### Work instruction
The material below holds a span beginning at the line with "Toggle the misc_net" and ending at the line with "Expand the owner". Quote that span exactly, both ends included, and only that span.

=-=-=

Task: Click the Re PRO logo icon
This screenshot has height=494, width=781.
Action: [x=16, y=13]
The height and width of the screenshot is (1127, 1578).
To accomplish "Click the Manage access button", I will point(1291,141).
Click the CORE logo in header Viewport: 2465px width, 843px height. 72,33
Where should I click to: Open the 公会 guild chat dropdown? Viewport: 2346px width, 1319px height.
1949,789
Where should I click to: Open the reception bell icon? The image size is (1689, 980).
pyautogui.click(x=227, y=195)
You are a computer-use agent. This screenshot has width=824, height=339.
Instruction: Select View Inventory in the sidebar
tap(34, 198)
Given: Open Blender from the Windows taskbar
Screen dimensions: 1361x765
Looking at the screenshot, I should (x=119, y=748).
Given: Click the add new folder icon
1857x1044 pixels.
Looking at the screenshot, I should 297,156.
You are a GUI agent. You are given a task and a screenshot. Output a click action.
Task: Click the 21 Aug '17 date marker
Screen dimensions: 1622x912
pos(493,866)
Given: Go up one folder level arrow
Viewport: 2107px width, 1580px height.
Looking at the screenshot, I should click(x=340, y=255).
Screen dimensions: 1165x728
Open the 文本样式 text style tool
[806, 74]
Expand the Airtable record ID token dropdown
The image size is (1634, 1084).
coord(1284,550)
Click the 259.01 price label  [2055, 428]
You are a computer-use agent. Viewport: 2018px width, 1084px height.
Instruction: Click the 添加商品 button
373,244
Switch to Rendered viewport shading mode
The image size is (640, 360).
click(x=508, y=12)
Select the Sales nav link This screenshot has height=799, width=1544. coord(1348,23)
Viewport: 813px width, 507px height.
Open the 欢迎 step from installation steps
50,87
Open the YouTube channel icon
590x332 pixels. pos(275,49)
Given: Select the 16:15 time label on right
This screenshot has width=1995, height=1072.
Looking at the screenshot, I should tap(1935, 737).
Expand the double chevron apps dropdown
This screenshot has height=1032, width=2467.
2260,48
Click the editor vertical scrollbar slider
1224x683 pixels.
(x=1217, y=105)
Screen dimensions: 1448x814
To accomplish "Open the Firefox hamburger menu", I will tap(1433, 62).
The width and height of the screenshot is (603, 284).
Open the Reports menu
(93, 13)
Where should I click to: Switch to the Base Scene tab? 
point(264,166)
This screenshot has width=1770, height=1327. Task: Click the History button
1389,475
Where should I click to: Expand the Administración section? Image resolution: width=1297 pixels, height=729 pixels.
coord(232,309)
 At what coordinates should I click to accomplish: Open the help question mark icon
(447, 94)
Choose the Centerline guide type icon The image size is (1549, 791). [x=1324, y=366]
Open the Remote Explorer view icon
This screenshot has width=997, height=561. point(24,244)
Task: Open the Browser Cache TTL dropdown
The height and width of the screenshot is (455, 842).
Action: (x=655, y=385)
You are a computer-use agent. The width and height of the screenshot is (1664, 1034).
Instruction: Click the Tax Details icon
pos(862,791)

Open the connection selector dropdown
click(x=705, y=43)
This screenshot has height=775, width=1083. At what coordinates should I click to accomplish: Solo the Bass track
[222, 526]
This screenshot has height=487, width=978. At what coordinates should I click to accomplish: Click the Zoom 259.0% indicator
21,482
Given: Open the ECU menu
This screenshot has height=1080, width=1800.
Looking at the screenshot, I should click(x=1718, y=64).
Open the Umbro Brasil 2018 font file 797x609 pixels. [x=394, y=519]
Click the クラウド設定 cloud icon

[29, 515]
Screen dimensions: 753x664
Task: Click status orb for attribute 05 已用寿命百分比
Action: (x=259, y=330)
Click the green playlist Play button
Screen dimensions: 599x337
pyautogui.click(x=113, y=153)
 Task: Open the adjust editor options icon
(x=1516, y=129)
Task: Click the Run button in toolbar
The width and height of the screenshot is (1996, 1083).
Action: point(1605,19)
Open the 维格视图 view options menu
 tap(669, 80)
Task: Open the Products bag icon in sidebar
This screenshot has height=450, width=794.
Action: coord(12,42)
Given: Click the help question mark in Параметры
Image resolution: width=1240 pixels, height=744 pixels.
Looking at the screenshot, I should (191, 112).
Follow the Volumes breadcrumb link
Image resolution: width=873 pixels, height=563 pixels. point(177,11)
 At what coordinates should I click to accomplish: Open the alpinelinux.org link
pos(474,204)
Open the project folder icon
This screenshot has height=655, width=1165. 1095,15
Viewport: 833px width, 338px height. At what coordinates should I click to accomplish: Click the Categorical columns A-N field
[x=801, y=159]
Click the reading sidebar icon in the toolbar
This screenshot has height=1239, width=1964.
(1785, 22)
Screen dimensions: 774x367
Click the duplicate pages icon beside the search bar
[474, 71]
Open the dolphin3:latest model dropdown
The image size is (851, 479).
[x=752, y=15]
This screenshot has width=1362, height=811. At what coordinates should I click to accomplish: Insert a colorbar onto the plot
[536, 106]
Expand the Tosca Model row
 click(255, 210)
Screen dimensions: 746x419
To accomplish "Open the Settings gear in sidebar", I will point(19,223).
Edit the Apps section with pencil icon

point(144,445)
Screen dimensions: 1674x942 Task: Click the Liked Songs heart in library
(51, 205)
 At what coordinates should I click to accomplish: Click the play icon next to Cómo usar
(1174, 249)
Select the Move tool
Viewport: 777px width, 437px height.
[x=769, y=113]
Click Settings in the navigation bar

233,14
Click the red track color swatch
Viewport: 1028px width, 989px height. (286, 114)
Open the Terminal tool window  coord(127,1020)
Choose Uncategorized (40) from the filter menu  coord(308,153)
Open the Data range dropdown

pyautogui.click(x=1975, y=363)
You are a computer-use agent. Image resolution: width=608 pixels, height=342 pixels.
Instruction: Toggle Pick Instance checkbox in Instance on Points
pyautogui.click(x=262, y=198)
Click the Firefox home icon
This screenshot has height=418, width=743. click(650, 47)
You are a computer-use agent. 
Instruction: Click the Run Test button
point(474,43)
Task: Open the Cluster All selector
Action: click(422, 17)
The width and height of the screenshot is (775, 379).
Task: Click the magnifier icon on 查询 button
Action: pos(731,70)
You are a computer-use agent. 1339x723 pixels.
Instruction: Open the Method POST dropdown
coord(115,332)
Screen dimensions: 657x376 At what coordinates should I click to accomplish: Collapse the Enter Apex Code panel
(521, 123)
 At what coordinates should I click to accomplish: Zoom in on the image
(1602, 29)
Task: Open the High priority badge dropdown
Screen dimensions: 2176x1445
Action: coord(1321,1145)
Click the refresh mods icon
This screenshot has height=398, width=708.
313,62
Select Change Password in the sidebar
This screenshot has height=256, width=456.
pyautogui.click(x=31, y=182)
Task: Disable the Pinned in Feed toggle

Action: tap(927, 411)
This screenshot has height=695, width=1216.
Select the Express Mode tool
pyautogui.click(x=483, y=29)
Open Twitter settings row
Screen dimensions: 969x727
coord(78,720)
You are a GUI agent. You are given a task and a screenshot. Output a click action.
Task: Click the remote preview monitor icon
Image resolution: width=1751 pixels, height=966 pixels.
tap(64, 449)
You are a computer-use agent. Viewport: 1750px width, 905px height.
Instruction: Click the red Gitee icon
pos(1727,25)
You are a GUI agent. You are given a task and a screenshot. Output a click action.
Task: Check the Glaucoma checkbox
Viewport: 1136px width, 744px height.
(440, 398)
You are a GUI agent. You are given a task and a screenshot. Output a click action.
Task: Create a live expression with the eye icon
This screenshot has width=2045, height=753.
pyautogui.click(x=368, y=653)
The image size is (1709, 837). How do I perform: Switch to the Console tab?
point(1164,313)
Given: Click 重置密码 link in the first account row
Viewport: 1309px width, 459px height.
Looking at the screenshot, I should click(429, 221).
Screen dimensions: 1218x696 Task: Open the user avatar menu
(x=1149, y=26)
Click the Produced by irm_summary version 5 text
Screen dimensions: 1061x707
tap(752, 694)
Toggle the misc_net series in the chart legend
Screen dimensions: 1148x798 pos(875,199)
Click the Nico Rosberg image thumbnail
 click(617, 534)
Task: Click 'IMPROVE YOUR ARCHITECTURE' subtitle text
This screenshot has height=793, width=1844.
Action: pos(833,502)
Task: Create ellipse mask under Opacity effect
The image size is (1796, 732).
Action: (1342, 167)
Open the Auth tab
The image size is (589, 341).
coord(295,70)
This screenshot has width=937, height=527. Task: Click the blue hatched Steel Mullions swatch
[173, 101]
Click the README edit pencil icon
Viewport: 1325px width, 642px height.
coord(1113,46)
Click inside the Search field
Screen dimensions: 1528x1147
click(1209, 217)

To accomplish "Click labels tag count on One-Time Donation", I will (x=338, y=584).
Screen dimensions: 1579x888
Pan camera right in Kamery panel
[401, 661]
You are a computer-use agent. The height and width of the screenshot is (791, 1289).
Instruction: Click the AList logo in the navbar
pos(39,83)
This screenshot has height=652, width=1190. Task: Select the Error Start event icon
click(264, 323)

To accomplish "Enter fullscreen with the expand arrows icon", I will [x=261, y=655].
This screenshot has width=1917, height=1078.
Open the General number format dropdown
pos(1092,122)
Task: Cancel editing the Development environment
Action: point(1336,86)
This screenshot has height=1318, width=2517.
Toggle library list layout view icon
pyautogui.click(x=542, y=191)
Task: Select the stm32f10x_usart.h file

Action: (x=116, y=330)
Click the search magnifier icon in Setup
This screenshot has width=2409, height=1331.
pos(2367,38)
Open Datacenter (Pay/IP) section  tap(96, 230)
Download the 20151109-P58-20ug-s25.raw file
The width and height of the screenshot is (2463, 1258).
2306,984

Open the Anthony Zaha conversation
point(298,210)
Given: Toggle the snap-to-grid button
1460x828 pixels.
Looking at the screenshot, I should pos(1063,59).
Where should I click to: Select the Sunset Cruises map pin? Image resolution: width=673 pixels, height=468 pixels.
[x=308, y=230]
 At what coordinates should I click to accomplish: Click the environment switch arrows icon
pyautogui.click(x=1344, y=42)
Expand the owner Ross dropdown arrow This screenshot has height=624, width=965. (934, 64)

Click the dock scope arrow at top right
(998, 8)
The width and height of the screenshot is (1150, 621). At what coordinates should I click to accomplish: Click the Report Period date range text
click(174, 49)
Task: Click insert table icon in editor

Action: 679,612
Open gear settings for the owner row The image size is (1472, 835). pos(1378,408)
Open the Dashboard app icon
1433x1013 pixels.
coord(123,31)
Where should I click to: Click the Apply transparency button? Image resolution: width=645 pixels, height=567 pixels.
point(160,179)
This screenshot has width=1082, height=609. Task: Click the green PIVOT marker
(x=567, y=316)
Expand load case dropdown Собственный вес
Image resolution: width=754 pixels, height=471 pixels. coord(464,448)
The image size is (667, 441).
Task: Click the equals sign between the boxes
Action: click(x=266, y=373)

=-=-=

### Answer section
Toggle the misc_net series in the chart legend
Screen dimensions: 1148x798 pos(875,199)
Click the Nico Rosberg image thumbnail
 click(617, 534)
Task: Click 'IMPROVE YOUR ARCHITECTURE' subtitle text
This screenshot has height=793, width=1844.
Action: pos(833,502)
Task: Create ellipse mask under Opacity effect
The image size is (1796, 732).
Action: (1342, 167)
Open the Auth tab
The image size is (589, 341).
coord(295,70)
This screenshot has width=937, height=527. Task: Click the blue hatched Steel Mullions swatch
[173, 101]
Click the README edit pencil icon
Viewport: 1325px width, 642px height.
coord(1113,46)
Click inside the Search field
Screen dimensions: 1528x1147
click(1209, 217)

To accomplish "Click labels tag count on One-Time Donation", I will (x=338, y=584).
Screen dimensions: 1579x888
Pan camera right in Kamery panel
[401, 661]
You are a computer-use agent. The height and width of the screenshot is (791, 1289).
Instruction: Click the AList logo in the navbar
pos(39,83)
This screenshot has height=652, width=1190. Task: Select the Error Start event icon
click(264, 323)

To accomplish "Enter fullscreen with the expand arrows icon", I will [x=261, y=655].
This screenshot has width=1917, height=1078.
Open the General number format dropdown
pos(1092,122)
Task: Cancel editing the Development environment
Action: point(1336,86)
This screenshot has height=1318, width=2517.
Toggle library list layout view icon
pyautogui.click(x=542, y=191)
Task: Select the stm32f10x_usart.h file

Action: (x=116, y=330)
Click the search magnifier icon in Setup
This screenshot has width=2409, height=1331.
pos(2367,38)
Open Datacenter (Pay/IP) section  tap(96, 230)
Download the 20151109-P58-20ug-s25.raw file
The width and height of the screenshot is (2463, 1258).
2306,984

Open the Anthony Zaha conversation
point(298,210)
Given: Toggle the snap-to-grid button
1460x828 pixels.
Looking at the screenshot, I should pos(1063,59).
Where should I click to: Select the Sunset Cruises map pin? Image resolution: width=673 pixels, height=468 pixels.
[x=308, y=230]
 At what coordinates should I click to accomplish: Click the environment switch arrows icon
pyautogui.click(x=1344, y=42)
Expand the owner Ross dropdown arrow This screenshot has height=624, width=965. (934, 64)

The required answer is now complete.